REQUIRED ACTION: Starting at the line with "Open the arrows tool dropdown arrow", retype every remaining line of the records exactly. Do not include pictures.

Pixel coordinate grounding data
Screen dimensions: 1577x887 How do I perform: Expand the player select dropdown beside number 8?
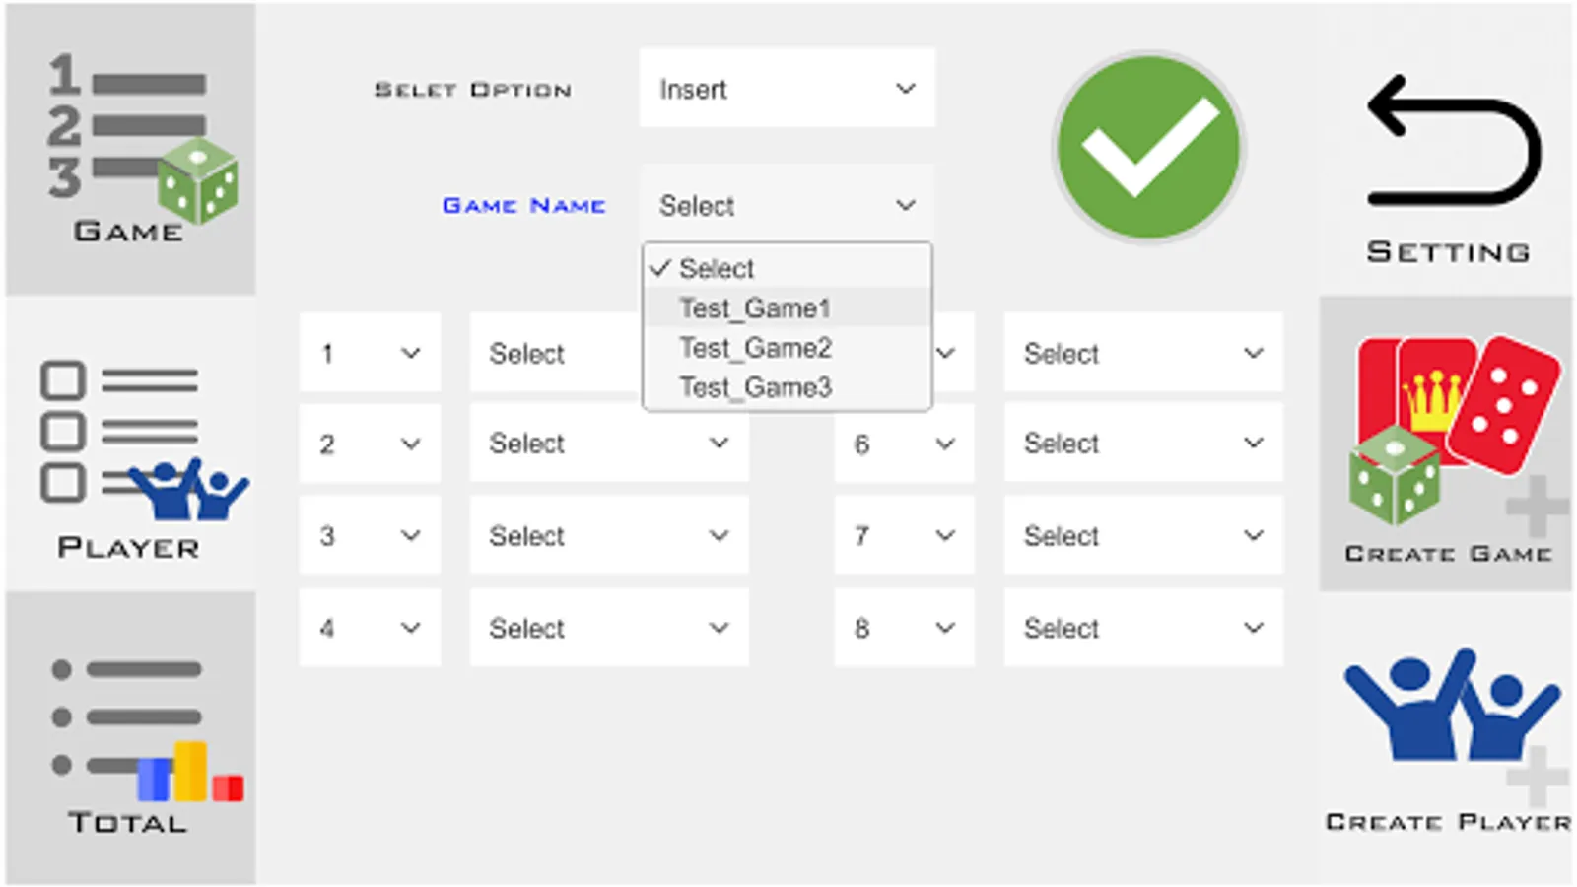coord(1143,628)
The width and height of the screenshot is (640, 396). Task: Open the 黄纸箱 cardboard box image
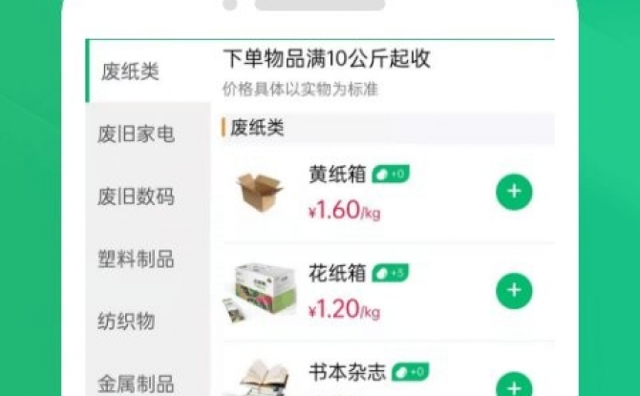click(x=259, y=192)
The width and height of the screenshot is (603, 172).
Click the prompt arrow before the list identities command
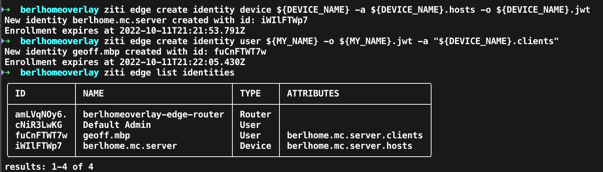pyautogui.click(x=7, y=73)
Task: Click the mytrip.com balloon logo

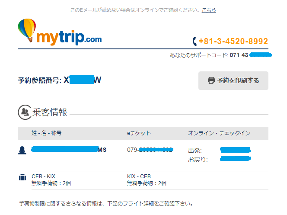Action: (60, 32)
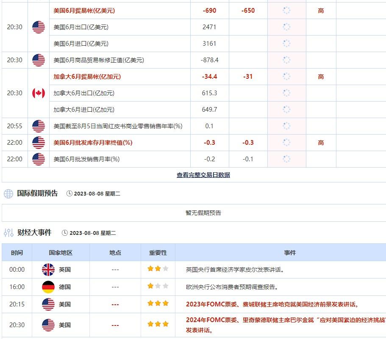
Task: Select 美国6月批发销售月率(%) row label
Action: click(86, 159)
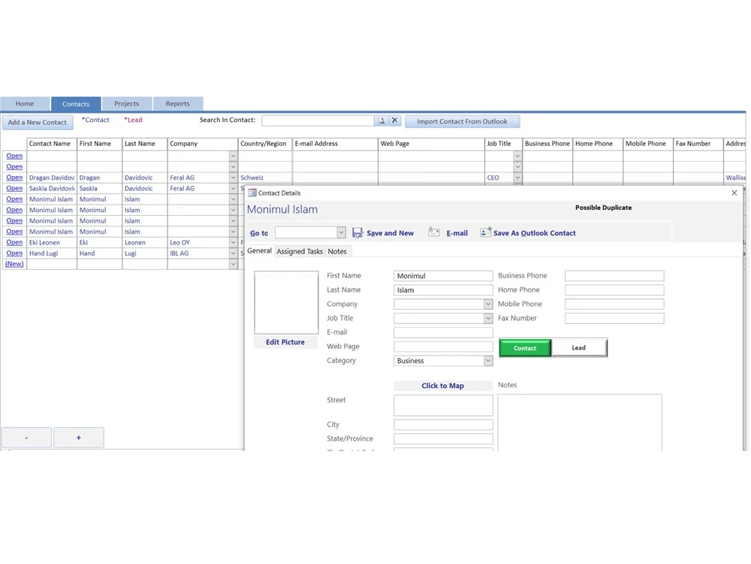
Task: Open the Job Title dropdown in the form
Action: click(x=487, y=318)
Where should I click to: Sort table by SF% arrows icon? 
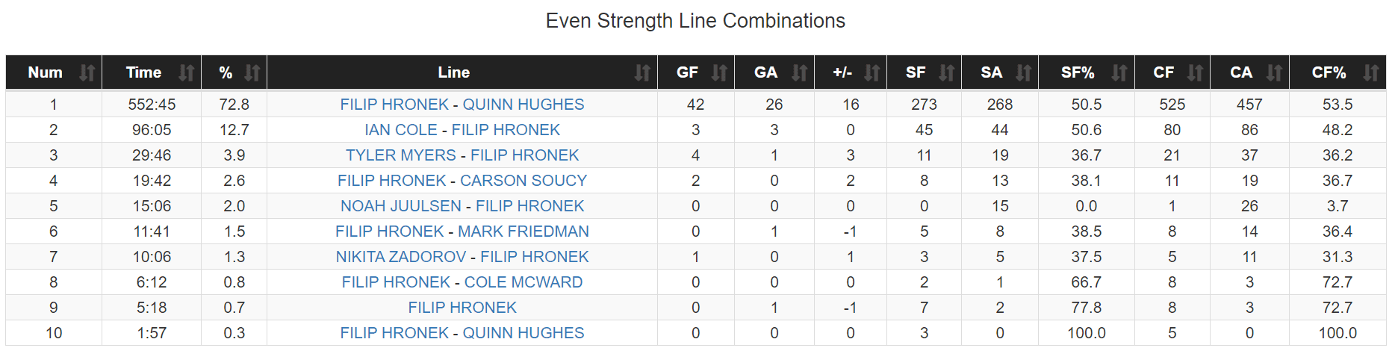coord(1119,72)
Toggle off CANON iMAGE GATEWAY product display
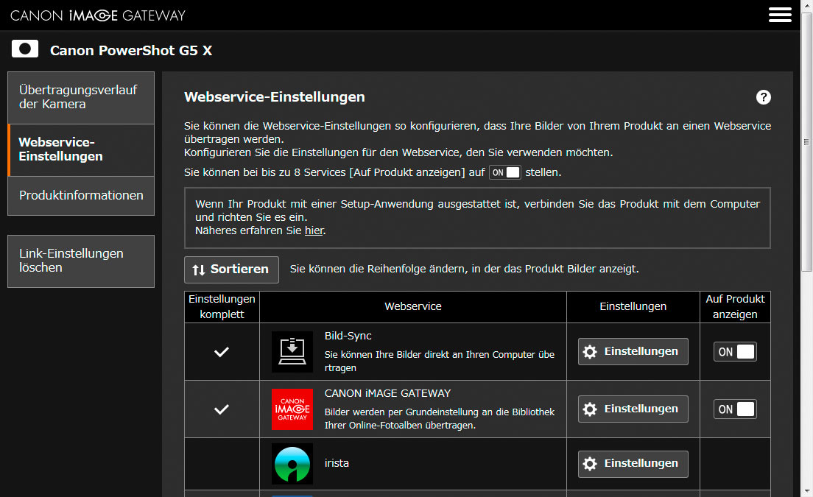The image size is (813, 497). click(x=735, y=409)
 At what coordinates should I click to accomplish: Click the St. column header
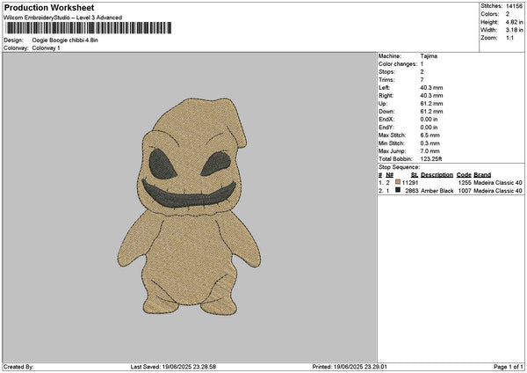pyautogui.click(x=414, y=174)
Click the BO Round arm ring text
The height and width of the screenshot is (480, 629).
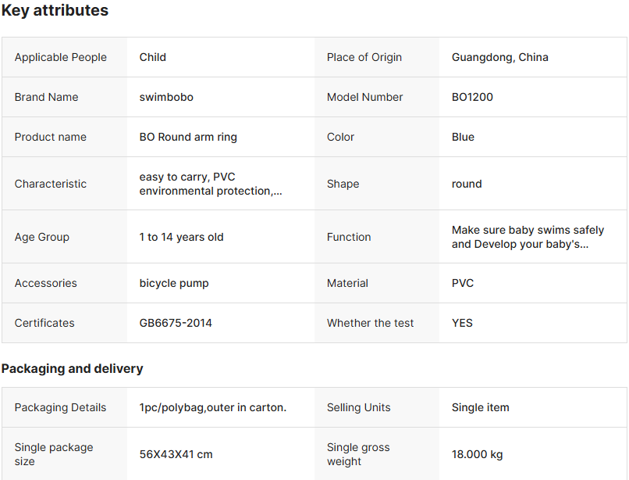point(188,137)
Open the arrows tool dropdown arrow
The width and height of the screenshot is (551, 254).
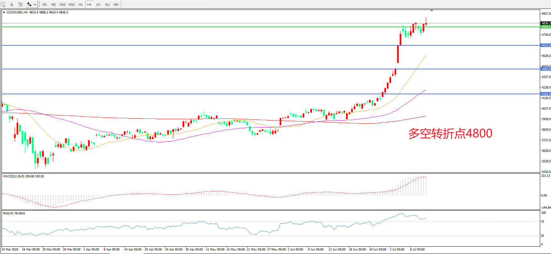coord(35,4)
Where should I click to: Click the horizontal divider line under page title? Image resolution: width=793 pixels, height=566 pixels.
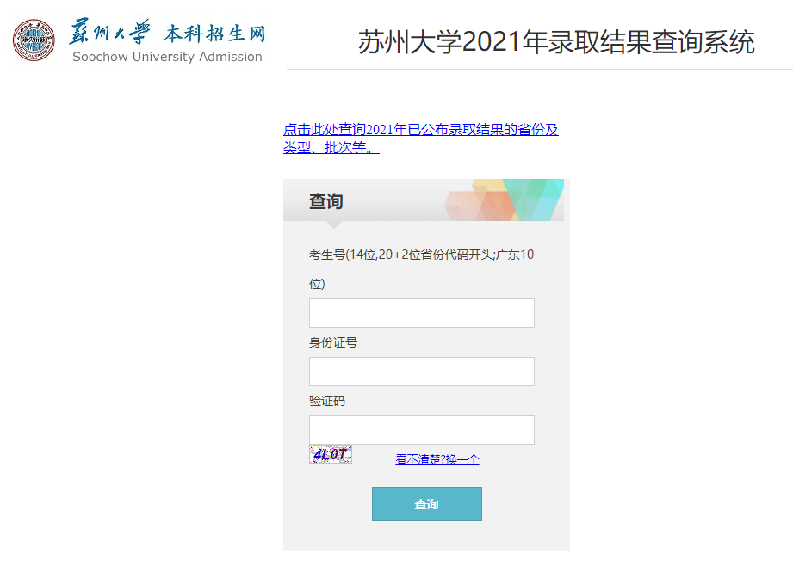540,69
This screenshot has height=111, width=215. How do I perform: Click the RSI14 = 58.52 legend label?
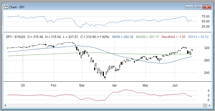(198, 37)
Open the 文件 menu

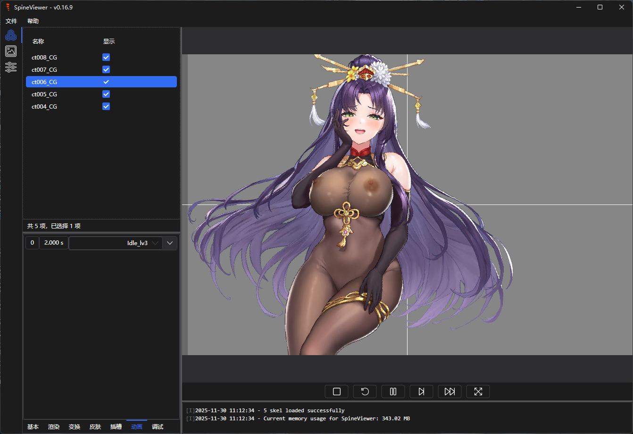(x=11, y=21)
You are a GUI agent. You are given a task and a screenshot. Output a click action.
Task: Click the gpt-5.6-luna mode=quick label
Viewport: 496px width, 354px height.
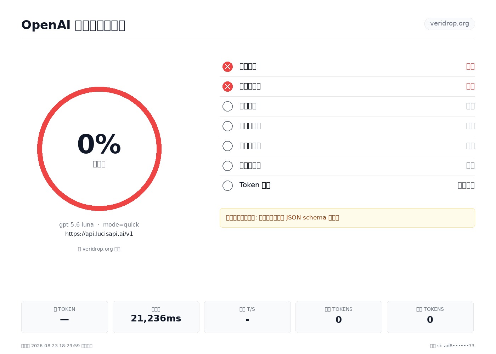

ANSWER AREA:
Open the arrows tool dropdown arrow
The width and height of the screenshot is (551, 254).
coord(35,4)
Where should I click to: Click the horizontal divider line under page title? Image resolution: width=793 pixels, height=566 pixels.
540,69
This screenshot has height=111, width=215. How do I perform: Click the RSI14 = 58.52 legend label?
(198, 37)
Open the 文件 menu

(x=11, y=21)
You are a GUI agent. You are given a task and a screenshot. Output a click action.
Task: Click the gpt-5.6-luna mode=quick label
Viewport: 496px width, 354px height.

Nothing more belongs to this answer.